▶ _Trecho_
....
Collins refere-se a Guenter Wendt como o “czar das
plataformas”, pois foi este o responsável pela acomodação de todos os
astronautas na sala de embarque. Conta que Guenter tinha o hábito de
gabar-se excelente pescador e como as piadinhas e troca de pequenas
lembranças no momento de embarque é uma tradição, Collins preparou-lhe
uma. Acondicionado numa sacola marrom, que destoava do que deveria levar
e já causando a “desconfiança” de técnicos que o acompanhava,
comprou-lhe uma minúscula truta e colocou-a presa a um cartaz com a
frase “A maior truta de Guenter”. Queria causar boa impressão em quem os
assistia e um pouco nervoso com as desajeitadas luvas, temia algum
vexame ao deixar cair a truta em frente a tantos fotógrafos que ficariam
sem entender o pandemônio de muitos à cata de um pequeno peixe morto na
plataforma de lançamento.
....
▶ _O que se pede_
Copie integralmente o trecho sobre Guenter Wendt e a truta, sem alterar nenhuma palavra ou pontuação.

▶ _Listagem fornecida_
....
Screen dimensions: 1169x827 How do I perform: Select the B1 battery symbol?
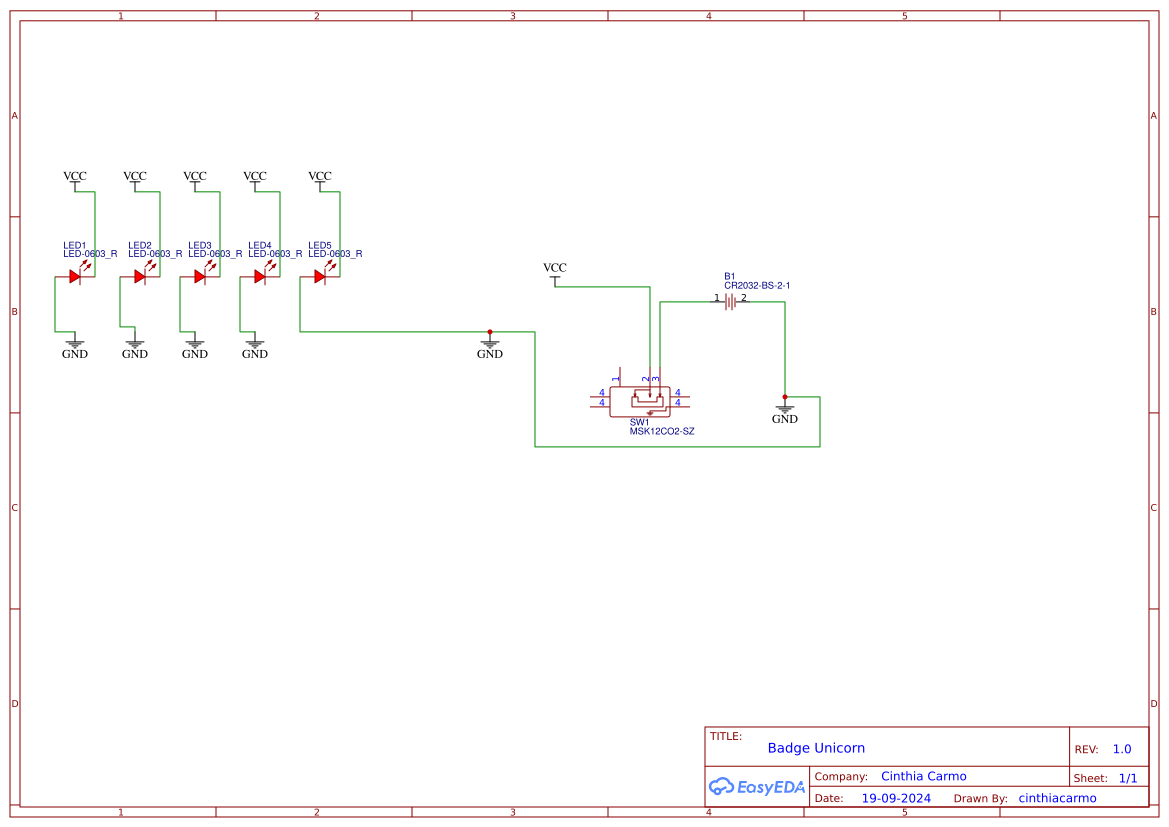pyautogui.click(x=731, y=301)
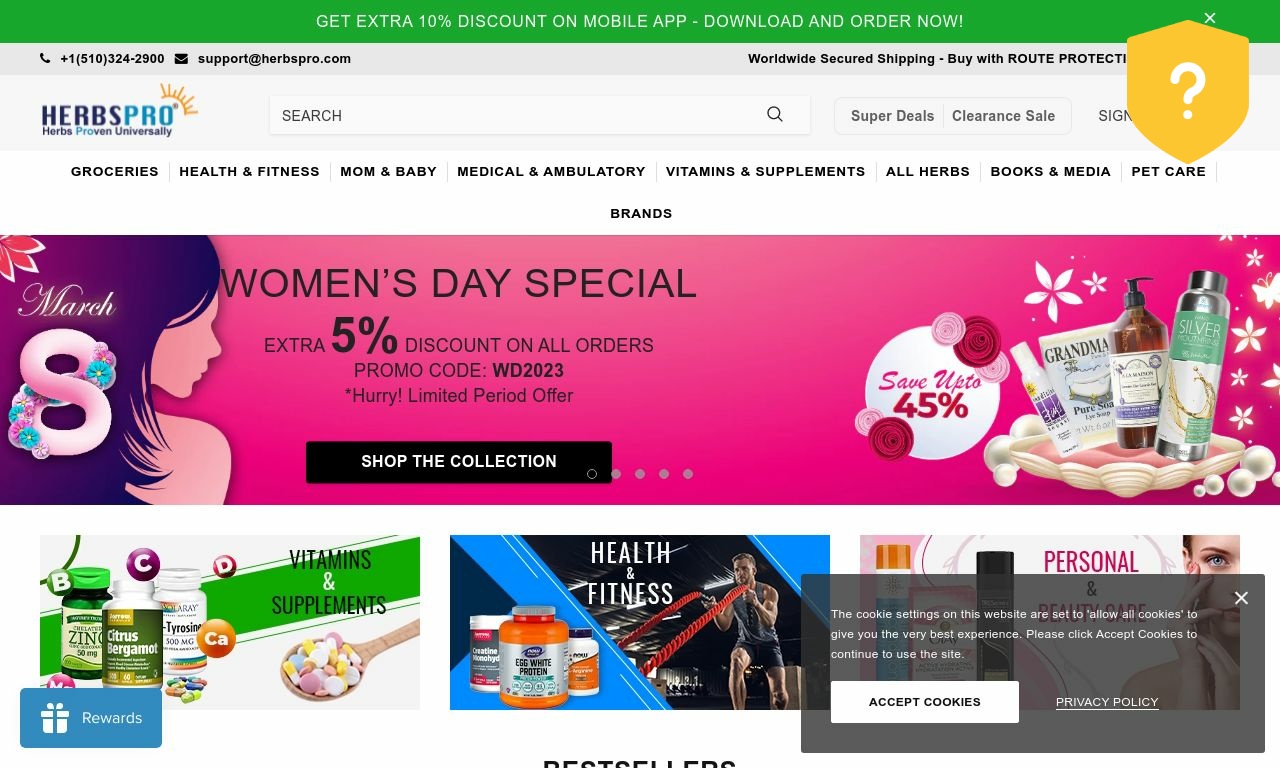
....
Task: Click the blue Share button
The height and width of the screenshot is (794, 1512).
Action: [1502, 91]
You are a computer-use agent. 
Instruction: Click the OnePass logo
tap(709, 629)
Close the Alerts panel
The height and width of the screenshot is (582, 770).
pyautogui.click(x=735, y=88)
....
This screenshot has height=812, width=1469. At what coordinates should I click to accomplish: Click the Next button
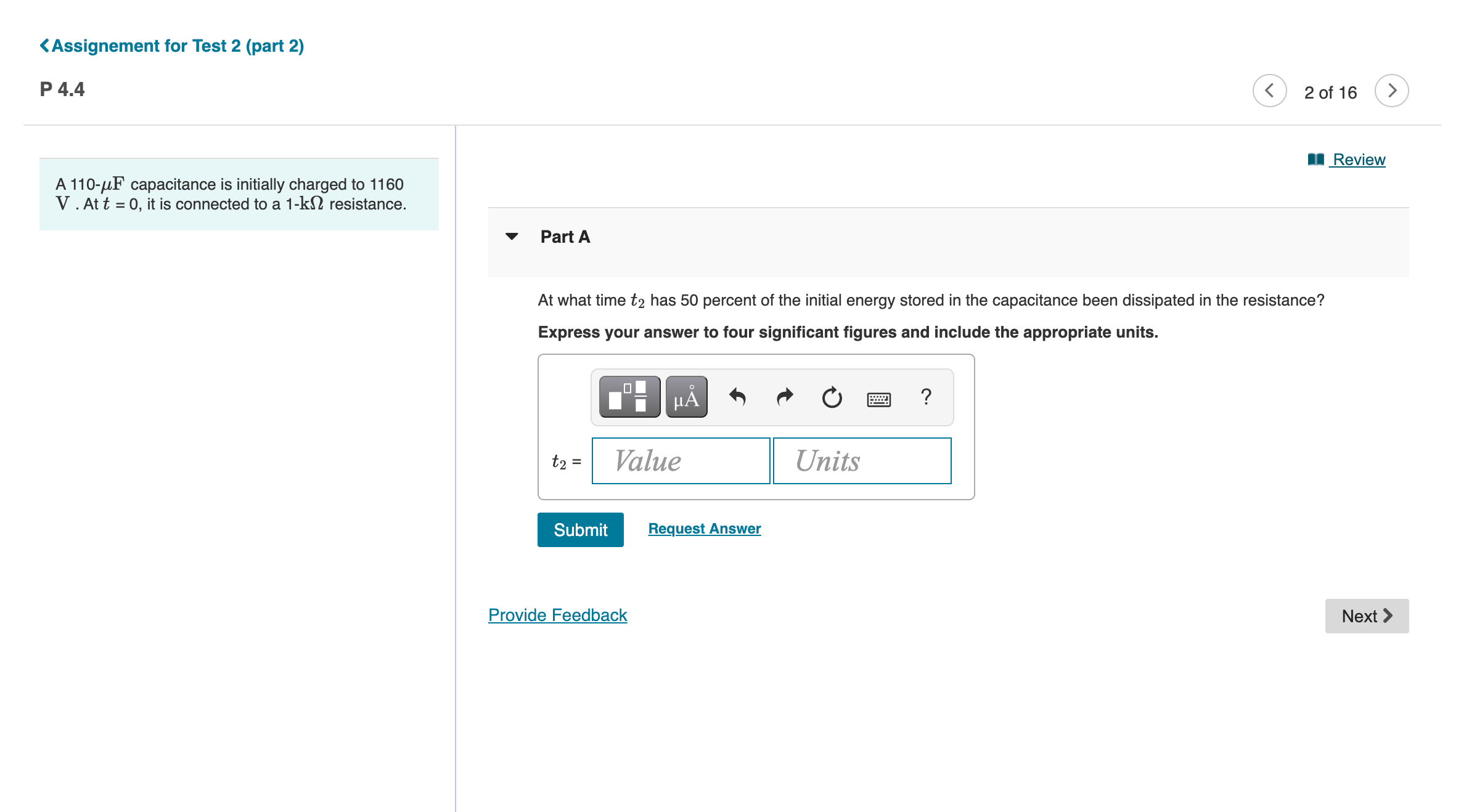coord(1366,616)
....
▶ _Resolução_
Collins refere-se a Guenter Wendt como o “czar das
plataformas”, pois foi este o responsável pela acomodação de todos os
astronautas na sala de embarque. Conta que Guenter tinha o hábito de
gabar-se excelente pescador e como as piadinhas e troca de pequenas
lembranças no momento de embarque é uma tradição, Collins preparou-lhe
uma. Acondicionado numa sacola marrom, que destoava do que deveria levar
e já causando a “desconfiança” de técnicos que o acompanhava,
comprou-lhe uma minúscula truta e colocou-a presa a um cartaz com a
frase “A maior truta de Guenter”. Queria causar boa impressão em quem os
assistia e um pouco nervoso com as desajeitadas luvas, temia algum
vexame ao deixar cair a truta em frente a tantos fotógrafos que ficariam
sem entender o pandemônio de muitos à cata de um pequeno peixe morto na
plataforma de lançamento.